▸ Exercise
Type out the entries again, keeping every word unchanged.

■ ■ ■ ■

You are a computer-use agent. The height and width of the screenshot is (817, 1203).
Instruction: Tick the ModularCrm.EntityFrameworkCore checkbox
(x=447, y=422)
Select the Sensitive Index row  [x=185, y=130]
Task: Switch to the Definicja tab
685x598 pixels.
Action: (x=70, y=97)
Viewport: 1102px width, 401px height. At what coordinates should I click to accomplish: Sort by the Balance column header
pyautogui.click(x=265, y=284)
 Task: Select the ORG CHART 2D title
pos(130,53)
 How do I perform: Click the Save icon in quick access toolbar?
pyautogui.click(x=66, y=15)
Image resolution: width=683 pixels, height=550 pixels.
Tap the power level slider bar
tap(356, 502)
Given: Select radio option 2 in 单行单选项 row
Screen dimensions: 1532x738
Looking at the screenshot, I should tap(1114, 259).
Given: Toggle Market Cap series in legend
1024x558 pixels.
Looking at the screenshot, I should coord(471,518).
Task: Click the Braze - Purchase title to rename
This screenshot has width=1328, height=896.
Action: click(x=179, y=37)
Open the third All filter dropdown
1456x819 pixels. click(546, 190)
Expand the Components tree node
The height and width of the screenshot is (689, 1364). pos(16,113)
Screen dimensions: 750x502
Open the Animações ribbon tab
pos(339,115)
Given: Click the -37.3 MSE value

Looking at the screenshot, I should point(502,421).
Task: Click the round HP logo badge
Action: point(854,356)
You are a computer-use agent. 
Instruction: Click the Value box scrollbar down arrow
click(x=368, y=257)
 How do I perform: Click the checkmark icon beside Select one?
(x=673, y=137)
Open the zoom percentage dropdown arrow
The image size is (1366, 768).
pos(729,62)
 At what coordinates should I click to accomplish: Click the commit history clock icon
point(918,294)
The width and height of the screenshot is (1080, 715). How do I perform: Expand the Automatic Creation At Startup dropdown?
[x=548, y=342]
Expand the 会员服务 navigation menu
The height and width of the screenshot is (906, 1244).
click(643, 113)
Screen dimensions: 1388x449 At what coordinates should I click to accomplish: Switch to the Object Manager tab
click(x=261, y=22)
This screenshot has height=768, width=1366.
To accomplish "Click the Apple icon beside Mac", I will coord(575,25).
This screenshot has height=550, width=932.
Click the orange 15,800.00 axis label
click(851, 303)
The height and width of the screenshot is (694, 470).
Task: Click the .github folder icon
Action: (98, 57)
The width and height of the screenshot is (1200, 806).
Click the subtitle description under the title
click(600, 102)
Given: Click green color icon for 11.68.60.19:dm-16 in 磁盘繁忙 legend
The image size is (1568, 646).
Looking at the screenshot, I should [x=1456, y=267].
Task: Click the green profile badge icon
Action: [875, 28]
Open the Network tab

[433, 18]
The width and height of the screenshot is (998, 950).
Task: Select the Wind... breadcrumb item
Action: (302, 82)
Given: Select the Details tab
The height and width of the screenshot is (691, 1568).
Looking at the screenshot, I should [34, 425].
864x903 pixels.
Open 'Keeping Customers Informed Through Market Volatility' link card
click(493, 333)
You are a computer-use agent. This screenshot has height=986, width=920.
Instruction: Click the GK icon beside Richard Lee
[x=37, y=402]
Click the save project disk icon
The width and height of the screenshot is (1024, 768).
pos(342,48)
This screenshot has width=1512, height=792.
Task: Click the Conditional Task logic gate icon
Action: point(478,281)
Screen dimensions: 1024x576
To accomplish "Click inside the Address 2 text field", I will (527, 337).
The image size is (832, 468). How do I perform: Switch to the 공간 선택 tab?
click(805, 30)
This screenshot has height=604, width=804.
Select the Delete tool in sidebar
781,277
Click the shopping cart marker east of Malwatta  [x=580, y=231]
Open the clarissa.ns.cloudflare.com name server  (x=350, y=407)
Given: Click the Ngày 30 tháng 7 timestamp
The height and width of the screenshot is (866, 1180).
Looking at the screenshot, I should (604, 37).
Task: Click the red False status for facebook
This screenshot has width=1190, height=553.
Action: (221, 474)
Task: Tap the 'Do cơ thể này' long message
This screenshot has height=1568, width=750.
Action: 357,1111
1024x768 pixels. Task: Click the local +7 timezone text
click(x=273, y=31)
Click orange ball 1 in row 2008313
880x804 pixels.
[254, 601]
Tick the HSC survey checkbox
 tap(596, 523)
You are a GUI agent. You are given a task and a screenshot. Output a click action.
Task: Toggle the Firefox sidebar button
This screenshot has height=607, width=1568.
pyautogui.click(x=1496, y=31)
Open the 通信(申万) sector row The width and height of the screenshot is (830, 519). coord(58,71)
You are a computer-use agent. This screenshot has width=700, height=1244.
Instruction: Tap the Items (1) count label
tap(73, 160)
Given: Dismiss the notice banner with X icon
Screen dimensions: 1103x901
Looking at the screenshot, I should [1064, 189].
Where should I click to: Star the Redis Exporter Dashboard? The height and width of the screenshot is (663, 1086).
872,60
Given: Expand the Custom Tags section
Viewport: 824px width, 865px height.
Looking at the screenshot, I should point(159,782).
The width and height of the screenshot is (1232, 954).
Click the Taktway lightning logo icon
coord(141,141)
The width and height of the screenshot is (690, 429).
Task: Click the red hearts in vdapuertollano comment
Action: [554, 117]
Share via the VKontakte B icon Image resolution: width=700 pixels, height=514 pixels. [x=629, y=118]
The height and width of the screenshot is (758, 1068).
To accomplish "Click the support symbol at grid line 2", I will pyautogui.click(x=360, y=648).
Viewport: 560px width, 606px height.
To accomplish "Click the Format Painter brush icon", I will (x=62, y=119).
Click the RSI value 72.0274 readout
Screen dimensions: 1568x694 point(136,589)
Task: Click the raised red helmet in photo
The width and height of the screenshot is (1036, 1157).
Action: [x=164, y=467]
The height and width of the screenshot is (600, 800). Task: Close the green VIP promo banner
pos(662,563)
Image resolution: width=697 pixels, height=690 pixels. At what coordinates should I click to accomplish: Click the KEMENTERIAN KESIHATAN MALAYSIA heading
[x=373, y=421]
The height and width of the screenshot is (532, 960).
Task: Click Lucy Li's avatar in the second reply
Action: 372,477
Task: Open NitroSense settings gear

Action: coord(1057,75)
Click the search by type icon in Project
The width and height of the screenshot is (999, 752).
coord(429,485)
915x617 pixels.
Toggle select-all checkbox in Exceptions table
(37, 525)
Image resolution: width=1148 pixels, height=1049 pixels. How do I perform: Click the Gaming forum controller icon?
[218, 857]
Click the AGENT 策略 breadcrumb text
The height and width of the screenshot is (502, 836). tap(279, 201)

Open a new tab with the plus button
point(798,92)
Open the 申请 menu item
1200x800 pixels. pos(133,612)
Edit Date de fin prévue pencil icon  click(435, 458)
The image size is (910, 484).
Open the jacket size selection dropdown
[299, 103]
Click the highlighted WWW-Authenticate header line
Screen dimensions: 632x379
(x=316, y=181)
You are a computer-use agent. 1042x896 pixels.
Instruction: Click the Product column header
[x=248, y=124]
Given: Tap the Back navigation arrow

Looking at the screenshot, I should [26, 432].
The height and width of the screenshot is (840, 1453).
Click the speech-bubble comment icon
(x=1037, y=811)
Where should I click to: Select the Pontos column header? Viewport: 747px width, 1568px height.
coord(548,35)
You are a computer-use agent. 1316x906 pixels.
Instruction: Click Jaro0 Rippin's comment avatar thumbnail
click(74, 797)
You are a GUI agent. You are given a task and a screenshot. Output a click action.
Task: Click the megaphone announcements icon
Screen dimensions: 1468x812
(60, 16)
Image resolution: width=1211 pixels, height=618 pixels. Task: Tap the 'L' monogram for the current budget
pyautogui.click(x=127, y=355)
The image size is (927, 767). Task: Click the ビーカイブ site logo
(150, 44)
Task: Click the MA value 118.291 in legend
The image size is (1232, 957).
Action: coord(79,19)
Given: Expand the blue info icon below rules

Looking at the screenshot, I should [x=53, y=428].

■ ■ ■ ■

▸ Finished task
You are a computer-use agent. The height and width of the screenshot is (817, 1203).
Instruction: Tick the ModularCrm.EntityFrameworkCore checkbox
(x=447, y=422)
Select the Sensitive Index row  [x=185, y=130]
Task: Switch to the Definicja tab
685x598 pixels.
Action: (x=70, y=97)
Viewport: 1102px width, 401px height. At what coordinates should I click to accomplish: Sort by the Balance column header
pyautogui.click(x=265, y=284)
 Task: Select the ORG CHART 2D title
pos(130,53)
 How do I perform: Click the Save icon in quick access toolbar?
pyautogui.click(x=66, y=15)
Image resolution: width=683 pixels, height=550 pixels.
Tap the power level slider bar
tap(356, 502)
Given: Select radio option 2 in 单行单选项 row
Screen dimensions: 1532x738
Looking at the screenshot, I should tap(1114, 259).
Given: Toggle Market Cap series in legend
1024x558 pixels.
Looking at the screenshot, I should coord(471,518).
Task: Click the Braze - Purchase title to rename
This screenshot has width=1328, height=896.
Action: click(x=179, y=37)
Open the third All filter dropdown
1456x819 pixels. click(546, 190)
Expand the Components tree node
The height and width of the screenshot is (689, 1364). pos(16,113)
Screen dimensions: 750x502
Open the Animações ribbon tab
pos(339,115)
Given: Click the -37.3 MSE value

Looking at the screenshot, I should point(502,421).
Task: Click the round HP logo badge
Action: point(854,356)
You are a computer-use agent. 
Instruction: Click the Value box scrollbar down arrow
click(x=368, y=257)
 How do I perform: Click the checkmark icon beside Select one?
(x=673, y=137)
Open the zoom percentage dropdown arrow
The image size is (1366, 768).
pos(729,62)
 At what coordinates should I click to accomplish: Click the commit history clock icon
point(918,294)
The width and height of the screenshot is (1080, 715). How do I perform: Expand the Automatic Creation At Startup dropdown?
[x=548, y=342]
Expand the 会员服务 navigation menu
The height and width of the screenshot is (906, 1244).
click(643, 113)
Screen dimensions: 1388x449 At what coordinates should I click to accomplish: Switch to the Object Manager tab
click(x=261, y=22)
This screenshot has height=768, width=1366.
To accomplish "Click the Apple icon beside Mac", I will coord(575,25).
This screenshot has height=550, width=932.
Click the orange 15,800.00 axis label
click(851, 303)
The height and width of the screenshot is (694, 470).
Task: Click the .github folder icon
Action: (98, 57)
The width and height of the screenshot is (1200, 806).
Click the subtitle description under the title
click(600, 102)
Given: Click green color icon for 11.68.60.19:dm-16 in 磁盘繁忙 legend
The image size is (1568, 646).
Looking at the screenshot, I should [x=1456, y=267].
Task: Click the green profile badge icon
Action: [875, 28]
Open the Network tab

[433, 18]
The width and height of the screenshot is (998, 950).
Task: Select the Wind... breadcrumb item
Action: (302, 82)
Given: Select the Details tab
The height and width of the screenshot is (691, 1568).
Looking at the screenshot, I should [34, 425].
864x903 pixels.
Open 'Keeping Customers Informed Through Market Volatility' link card
click(493, 333)
You are a computer-use agent. This screenshot has height=986, width=920.
Instruction: Click the GK icon beside Richard Lee
[x=37, y=402]
Click the save project disk icon
The width and height of the screenshot is (1024, 768).
pos(342,48)
This screenshot has width=1512, height=792.
Task: Click the Conditional Task logic gate icon
Action: point(478,281)
Screen dimensions: 1024x576
To accomplish "Click inside the Address 2 text field", I will (527, 337).
The image size is (832, 468). How do I perform: Switch to the 공간 선택 tab?
click(805, 30)
This screenshot has height=604, width=804.
Select the Delete tool in sidebar
781,277
Click the shopping cart marker east of Malwatta  [x=580, y=231]
Open the clarissa.ns.cloudflare.com name server  (x=350, y=407)
Given: Click the Ngày 30 tháng 7 timestamp
The height and width of the screenshot is (866, 1180).
Looking at the screenshot, I should (604, 37).
Task: Click the red False status for facebook
This screenshot has width=1190, height=553.
Action: (221, 474)
Task: Tap the 'Do cơ thể này' long message
This screenshot has height=1568, width=750.
Action: 357,1111
1024x768 pixels. Task: Click the local +7 timezone text
click(x=273, y=31)
Click orange ball 1 in row 2008313
880x804 pixels.
[254, 601]
Tick the HSC survey checkbox
 tap(596, 523)
You are a GUI agent. You are given a task and a screenshot. Output a click action.
Task: Toggle the Firefox sidebar button
This screenshot has height=607, width=1568.
pyautogui.click(x=1496, y=31)
Open the 通信(申万) sector row The width and height of the screenshot is (830, 519). coord(58,71)
You are a computer-use agent. This screenshot has width=700, height=1244.
Instruction: Tap the Items (1) count label
tap(73, 160)
Given: Dismiss the notice banner with X icon
Screen dimensions: 1103x901
Looking at the screenshot, I should [1064, 189].
Where should I click to: Star the Redis Exporter Dashboard? The height and width of the screenshot is (663, 1086).
872,60
Given: Expand the Custom Tags section
Viewport: 824px width, 865px height.
Looking at the screenshot, I should point(159,782).
The width and height of the screenshot is (1232, 954).
Click the Taktway lightning logo icon
coord(141,141)
The width and height of the screenshot is (690, 429).
Task: Click the red hearts in vdapuertollano comment
Action: [554, 117]
Share via the VKontakte B icon Image resolution: width=700 pixels, height=514 pixels. [x=629, y=118]
The height and width of the screenshot is (758, 1068).
To accomplish "Click the support symbol at grid line 2", I will pyautogui.click(x=360, y=648).
Viewport: 560px width, 606px height.
To accomplish "Click the Format Painter brush icon", I will (x=62, y=119).
Click the RSI value 72.0274 readout
Screen dimensions: 1568x694 point(136,589)
Task: Click the raised red helmet in photo
The width and height of the screenshot is (1036, 1157).
Action: [x=164, y=467]
The height and width of the screenshot is (600, 800). Task: Close the green VIP promo banner
pos(662,563)
Image resolution: width=697 pixels, height=690 pixels. At what coordinates should I click to accomplish: Click the KEMENTERIAN KESIHATAN MALAYSIA heading
[x=373, y=421]
The height and width of the screenshot is (532, 960).
Task: Click Lucy Li's avatar in the second reply
Action: 372,477
Task: Open NitroSense settings gear

Action: coord(1057,75)
Click the search by type icon in Project
The width and height of the screenshot is (999, 752).
coord(429,485)
915x617 pixels.
Toggle select-all checkbox in Exceptions table
(37, 525)
Image resolution: width=1148 pixels, height=1049 pixels. How do I perform: Click the Gaming forum controller icon?
[218, 857]
Click the AGENT 策略 breadcrumb text
The height and width of the screenshot is (502, 836). tap(279, 201)

Open a new tab with the plus button
point(798,92)
Open the 申请 menu item
1200x800 pixels. pos(133,612)
Edit Date de fin prévue pencil icon  click(435, 458)
The image size is (910, 484).
Open the jacket size selection dropdown
[299, 103]
Click the highlighted WWW-Authenticate header line
Screen dimensions: 632x379
(x=316, y=181)
You are a computer-use agent. 1042x896 pixels.
Instruction: Click the Product column header
[x=248, y=124]
Given: Tap the Back navigation arrow

Looking at the screenshot, I should [26, 432].
The height and width of the screenshot is (840, 1453).
Click the speech-bubble comment icon
(x=1037, y=811)
Where should I click to: Select the Pontos column header? Viewport: 747px width, 1568px height.
coord(548,35)
You are a computer-use agent. 1316x906 pixels.
Instruction: Click Jaro0 Rippin's comment avatar thumbnail
click(74, 797)
You are a GUI agent. You are given a task and a screenshot. Output a click action.
Task: Click the megaphone announcements icon
Screen dimensions: 1468x812
(60, 16)
Image resolution: width=1211 pixels, height=618 pixels. Task: Tap the 'L' monogram for the current budget
pyautogui.click(x=127, y=355)
The image size is (927, 767). Task: Click the ビーカイブ site logo
(150, 44)
Task: Click the MA value 118.291 in legend
The image size is (1232, 957).
Action: coord(79,19)
Given: Expand the blue info icon below rules

Looking at the screenshot, I should [x=53, y=428].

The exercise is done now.